Carry on the comment thread about why firefighters rarely wear breathing apparatus at wildfires, picking up after its last sentence.
START PASSAGE FOR REVIEW
Anonymous 0 Comments

A bush fire is burning wood and fibre debris. It’s no worse for you than a campfire. Structure fires burn all sorts of things. Couches, carpets, electronics, plastics, etc. All these manufactured goods release very toxic chemicals when burned. None of these you want to inhale.

Anonymous 0 Comments

Another good point on top of all the good responses is that it isn’t the same smoke really. The products of combustion off of a wildfire are mostly natural fuels: wood, grass, leaves, etc.

In a structure fire you have foams, beds, synthetic carpet, plastic, cars, vinyl siding, insulation, and on and on that creates a much deadlier smoke with a higher presence of both acutely deadly gasses and chronic carcinogenic gasses.

Anonymous 0 Comments

Another good point on top of all the good responses is that it isn’t the same smoke really. The products of combustion off of a wildfire are mostly natural fuels: wood, grass, leaves, etc.

In a structure fire you have foams, beds, synthetic carpet, plastic, cars, vinyl siding, insulation, and on and on that creates a much deadlier smoke with a higher presence of both acutely deadly gasses and chronic carcinogenic gasses.

Anonymous 0 Comments

The amount of workable time you can use a BA for is at best 30-45 minutes, which just isn’t feasible in a bushfire/wildfire situation.

On top of that most bushfire/wildfires are burning only natural fuel in an open atmosphere. Whilst this still isn’t great to breathe it is world’s better than breathing in the smoke from manufactured products that most house fire contain. Being out in the open and placing yourself upwind also limits the amount of smoke you actually inhale.

Plastics and other synthetics when burnt are highly carcinogenic, throw into the mix that all that smoke is usually trapped in a room or building and you can see why you don’t want it anywhere near your lungs.

Anonymous 0 Comments

I have packed up on a couple of wildfires, but it is rare. The main thing is that the SCBA only lasts for a little while before running out of air. Even on a structure fire we only wear them while going interior or being right in the smoke. Depending on the department, once you have used up a tank (or two for my department) then you have to go to rehab for a specific amount of time and can’t be working.

On a wildland fire… that amount of time won’t really work. On the big ones you are out there for days packing around the wilderness and carrying all that extra weight on top of all the gear you are already packing around be a lot. It just isn’t practical. If there was some way we could (like some cool filter mask) we would do that.
END PASSAGE FOR REVIEW
START INFORMATION SUPPLIED
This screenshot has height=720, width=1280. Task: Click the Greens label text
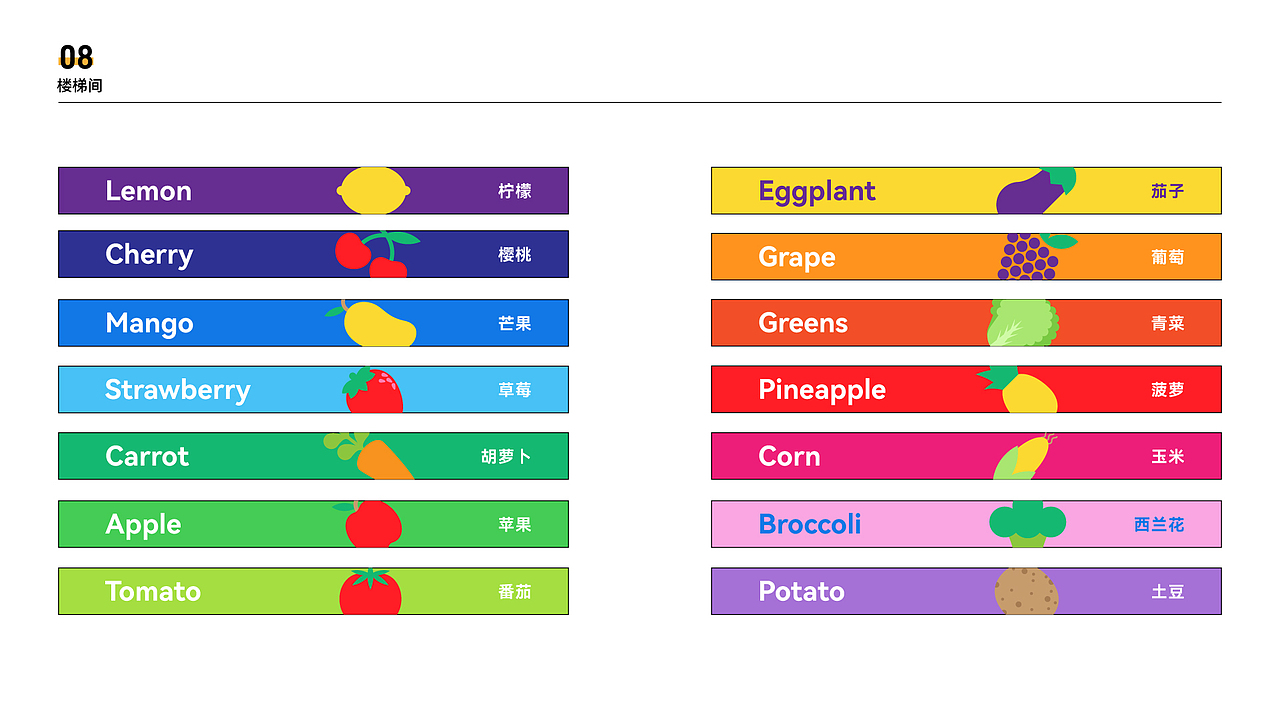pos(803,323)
END INFORMATION SUPPLIED
START INFORMATION SUPPLIED
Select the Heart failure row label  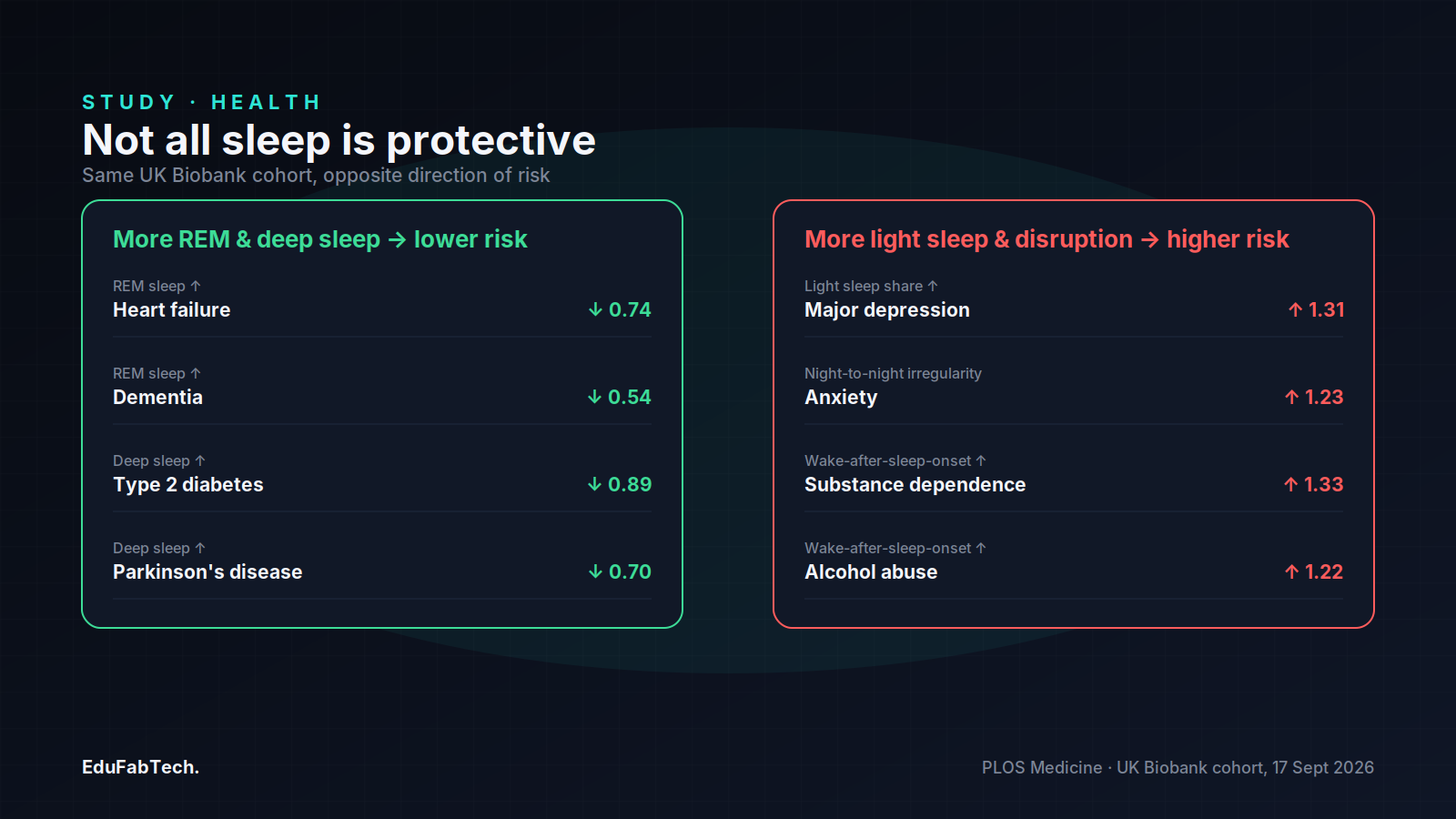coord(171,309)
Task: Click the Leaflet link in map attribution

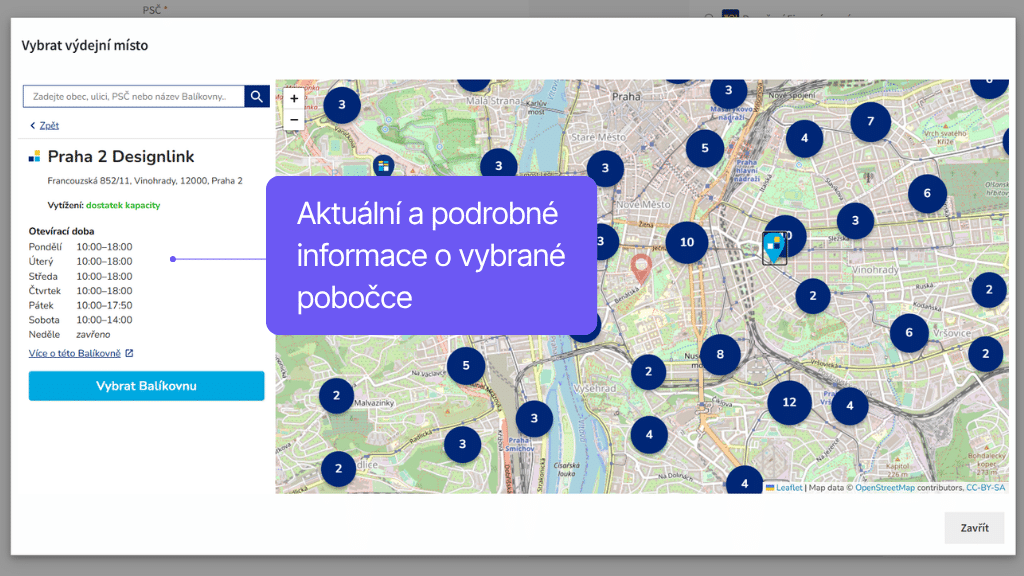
END INFORMATION SUPPLIED
* RESULT OF THIS TASK *
Anonymous 0 Comments

You’re right, though the exposure risk isn’t as significant for structure fires as wildfires, it’s still BAD bad, and with the information coming out on smoke and diesel particulates over the last few years you might expect to see changes around PPE at wildfires soon.

I’m in Australia, and the attitudes around smoke exposure has really changed in the last 20 years that it’s not unusual to see newer gen guys go into a smoked-out room in BA, but oldboys swagger in with nothing to save time. We’re beginning to see shifts in the use of PPE expanding out to better usage at bushfires now because of how dramatic cancer rates are in the occupation.
As someone else was saying here, funding is a part of it; as urban firefighters we have access to negative pressure masks with readily replenished MPC canisters, which volunteer rurals don’t. Also the putting on and taking off of masks is a lot of faffing around so the incentive doesn’t really seem to be there when you *may* be dealing with outcomes in 10-30 years.

Anonymous 0 Comments

Other people already answered thoroughly. But just to add, it’s not oxygen is just compressed air. An oxygen tank would be a bad accessory to a fire.

Anonymous 0 Comments

Building fires are small in comparison to forest fires, so the firefighters are closer to the flames and smoke, often in enclosed spaces.

Wildland fires in comparison are huge and out in the open. People fighting forest fires generally have to keep a long distance between them and the actual fire. Not necessarily because of the smoke but rather because the fires are huge and can move fast.

The job involves a lot of digging and removal of potential fuel rather than attempting to quench the flames.